§ DATA SECTION
******
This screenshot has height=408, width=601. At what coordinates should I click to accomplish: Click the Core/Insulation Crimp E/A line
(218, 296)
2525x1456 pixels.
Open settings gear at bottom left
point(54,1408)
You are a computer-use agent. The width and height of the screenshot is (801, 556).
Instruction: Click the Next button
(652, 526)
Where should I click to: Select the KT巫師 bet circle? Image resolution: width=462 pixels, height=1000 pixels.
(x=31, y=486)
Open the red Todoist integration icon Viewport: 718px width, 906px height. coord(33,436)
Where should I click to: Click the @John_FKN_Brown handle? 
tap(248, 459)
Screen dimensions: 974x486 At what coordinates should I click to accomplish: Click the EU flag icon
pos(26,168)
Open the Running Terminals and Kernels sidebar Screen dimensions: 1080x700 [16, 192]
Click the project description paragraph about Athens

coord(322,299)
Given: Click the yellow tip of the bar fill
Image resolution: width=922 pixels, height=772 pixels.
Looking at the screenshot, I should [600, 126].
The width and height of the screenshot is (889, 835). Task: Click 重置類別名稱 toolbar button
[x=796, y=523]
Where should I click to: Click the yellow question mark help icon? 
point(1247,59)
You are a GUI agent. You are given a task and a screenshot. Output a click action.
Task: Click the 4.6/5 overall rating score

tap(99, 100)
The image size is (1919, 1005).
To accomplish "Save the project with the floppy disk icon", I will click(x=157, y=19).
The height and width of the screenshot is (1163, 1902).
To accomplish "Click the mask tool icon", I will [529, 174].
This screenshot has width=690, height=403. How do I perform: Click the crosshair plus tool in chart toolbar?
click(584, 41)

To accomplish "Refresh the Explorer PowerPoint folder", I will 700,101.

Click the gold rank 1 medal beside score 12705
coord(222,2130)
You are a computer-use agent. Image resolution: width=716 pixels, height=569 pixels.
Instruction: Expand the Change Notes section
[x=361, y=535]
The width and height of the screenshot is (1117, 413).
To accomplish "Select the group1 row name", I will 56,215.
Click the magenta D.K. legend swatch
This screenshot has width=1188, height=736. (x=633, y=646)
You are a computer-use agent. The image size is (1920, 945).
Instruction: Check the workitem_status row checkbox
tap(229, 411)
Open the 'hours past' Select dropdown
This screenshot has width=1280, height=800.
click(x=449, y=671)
******
§ SHORT PROBLEM
Render every line of the material above as a JSON array of strings, with one string per line and blank lines omitted.

§ ANSWER TO THE EXERCISE
[
  "This screenshot has height=408, width=601. At what coordinates should I click to accomplish: Click the Core/Insulation Crimp E/A line",
  "(218, 296)",
  "2525x1456 pixels.",
  "Open settings gear at bottom left",
  "point(54,1408)",
  "You are a computer-use agent. The width and height of the screenshot is (801, 556).",
  "Instruction: Click the Next button",
  "(652, 526)",
  "Where should I click to: Select the KT巫師 bet circle? Image resolution: width=462 pixels, height=1000 pixels.",
  "(x=31, y=486)",
  "Open the red Todoist integration icon Viewport: 718px width, 906px height. coord(33,436)",
  "Where should I click to: Click the @John_FKN_Brown handle? ",
  "tap(248, 459)",
  "Screen dimensions: 974x486 At what coordinates should I click to accomplish: Click the EU flag icon",
  "pos(26,168)",
  "Open the Running Terminals and Kernels sidebar Screen dimensions: 1080x700 [16, 192]",
  "Click the project description paragraph about Athens",
  "coord(322,299)",
  "Given: Click the yellow tip of the bar fill",
  "Image resolution: width=922 pixels, height=772 pixels.",
  "Looking at the screenshot, I should [600, 126].",
  "The width and height of the screenshot is (889, 835). Task: Click 重置類別名稱 toolbar button",
  "[x=796, y=523]",
  "Where should I click to: Click the yellow question mark help icon? ",
  "point(1247,59)",
  "You are a GUI agent. You are given a task and a screenshot. Output a click action.",
  "Task: Click the 4.6/5 overall rating score",
  "tap(99, 100)",
  "The image size is (1919, 1005).",
  "To accomplish \"Save the project with the floppy disk icon\", I will click(x=157, y=19).",
  "The height and width of the screenshot is (1163, 1902).",
  "To accomplish \"Click the mask tool icon\", I will [529, 174].",
  "This screenshot has width=690, height=403. How do I perform: Click the crosshair plus tool in chart toolbar?",
  "click(584, 41)",
  "To accomplish \"Refresh the Explorer PowerPoint folder\", I will 700,101.",
  "Click the gold rank 1 medal beside score 12705",
  "coord(222,2130)",
  "You are a computer-use agent. Image resolution: width=716 pixels, height=569 pixels.",
  "Instruction: Expand the Change Notes section",
  "[x=361, y=535]",
  "The width and height of the screenshot is (1117, 413).",
  "To accomplish \"Select the group1 row name\", I will 56,215.",
  "Click the magenta D.K. legend swatch",
  "This screenshot has width=1188, height=736. (x=633, y=646)",
  "You are a computer-use agent. The image size is (1920, 945).",
  "Instruction: Check the workitem_status row checkbox",
  "tap(229, 411)",
  "Open the 'hours past' Select dropdown",
  "This screenshot has width=1280, height=800.",
  "click(x=449, y=671)"
]